For each line below that includes the word "computer", make a copy.
SOURCE INFORMATION Block Start
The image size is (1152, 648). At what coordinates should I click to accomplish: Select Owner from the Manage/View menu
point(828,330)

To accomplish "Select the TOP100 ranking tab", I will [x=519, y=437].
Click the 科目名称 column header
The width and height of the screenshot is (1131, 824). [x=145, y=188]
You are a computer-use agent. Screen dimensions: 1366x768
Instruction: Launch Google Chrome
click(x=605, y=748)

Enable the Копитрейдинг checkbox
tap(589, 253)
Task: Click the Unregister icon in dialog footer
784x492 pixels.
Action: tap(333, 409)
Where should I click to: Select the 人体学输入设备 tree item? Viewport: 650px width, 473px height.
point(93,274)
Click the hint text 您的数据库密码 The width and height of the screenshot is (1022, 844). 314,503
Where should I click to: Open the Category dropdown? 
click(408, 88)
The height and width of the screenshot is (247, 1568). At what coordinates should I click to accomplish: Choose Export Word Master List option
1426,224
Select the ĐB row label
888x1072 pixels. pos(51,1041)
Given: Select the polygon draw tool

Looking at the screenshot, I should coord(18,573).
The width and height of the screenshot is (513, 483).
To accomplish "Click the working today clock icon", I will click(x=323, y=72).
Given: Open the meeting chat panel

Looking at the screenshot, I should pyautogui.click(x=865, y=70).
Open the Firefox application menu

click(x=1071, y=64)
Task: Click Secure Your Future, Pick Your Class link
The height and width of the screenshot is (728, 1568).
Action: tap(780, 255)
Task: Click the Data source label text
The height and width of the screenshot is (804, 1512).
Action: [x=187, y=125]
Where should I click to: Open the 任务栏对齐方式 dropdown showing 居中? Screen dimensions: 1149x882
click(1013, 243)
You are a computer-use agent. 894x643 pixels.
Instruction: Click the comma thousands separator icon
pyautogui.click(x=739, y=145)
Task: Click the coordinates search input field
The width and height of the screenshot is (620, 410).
SOURCE INFORMATION Block End
• **TASK RESULT**
You are a computer-use agent. Screen dimensions: 1366x768
You are a computer-use agent. 894x643 pixels.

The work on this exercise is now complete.